→ **Yazılı alıştırma**:
Elektronik paranın korunmasını anlatan belge bölümüne göre şu soruları yanıtlayın:
(a) Şifreleme yöntemleri hangi iki amaçla kullanılır?
(b) Şifreleme yöntemleri sayesinde elektronik para işlemlerinde hangi bilgiler korunur?
(c) Elektronik paranın güvenli biçimde depolanıp korunması kimlerin güvenliği için büyük önem taşır?

→ **Belge bölümü**:
-.-.-

Elektronik para, doğası gereği elektronik bir biçimde depolanır ve bu depolama sürecinde çeşitli şifreleme yöntemleri kullanılarak korunması gerekir. Bu şifreleme yöntemleri, elektronik paranın güvenliğini sağlamak ve yetkisiz erişimleri engellemek için kullanılır. Elektronik paranın güvenli bir şekilde saklanması, kullanıcıların dijital cüzdanlarında veya diğer depolama araçlarında kendilerine ait elektronik paraların güvenliğinden emin olmalarını sağlar. Buna ek olarak, şifreleme yöntemleri sayesinde elektronik para işlemleri de güvenli bir şekilde gerçekleştirilir ve bu işlemlerdeki finansal bilgilerin korunması sağlanır. Dolayısıyla, elektronik paranın güvenli bir şekilde depolanması ve korunması hem kullanıcıların hem de sistemlerin güvenliğini sağlamak adına büyük önem arz eder.

-.-.-

→ **Verilen veriler**:

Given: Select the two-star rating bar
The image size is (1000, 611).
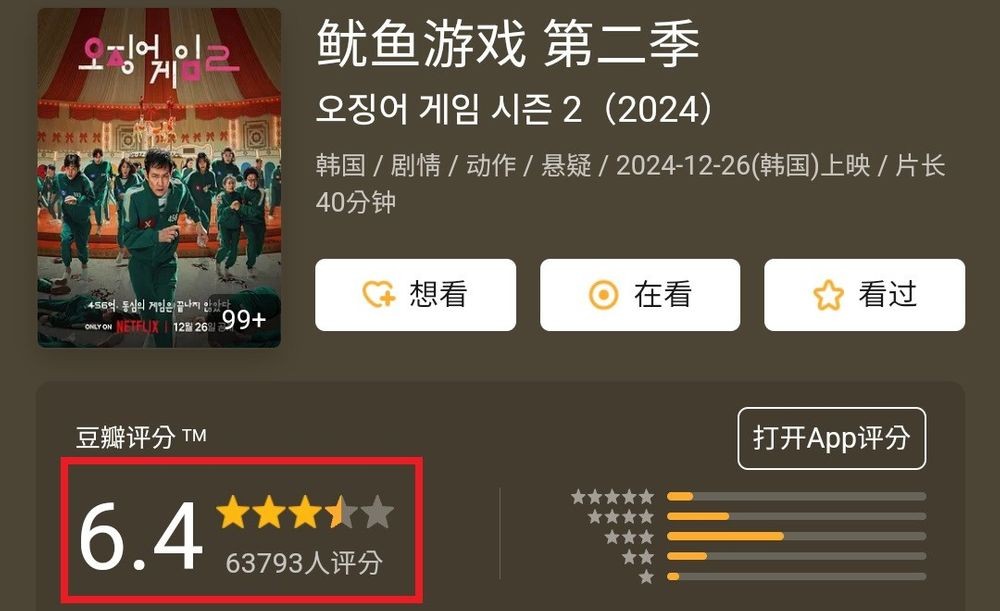Looking at the screenshot, I should 796,556.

-.-.-

→ **Görev sonucu**:
(a) Şifreleme yöntemleri, elektronik paranın güvenliğini sağlamak ve yetkisiz erişimleri engellemek için kullanılır.
(b) Bu işlemlerdeki finansal bilgiler korunur.
(c) Hem kullanıcıların hem de sistemlerin güvenliği için büyük önem taşır.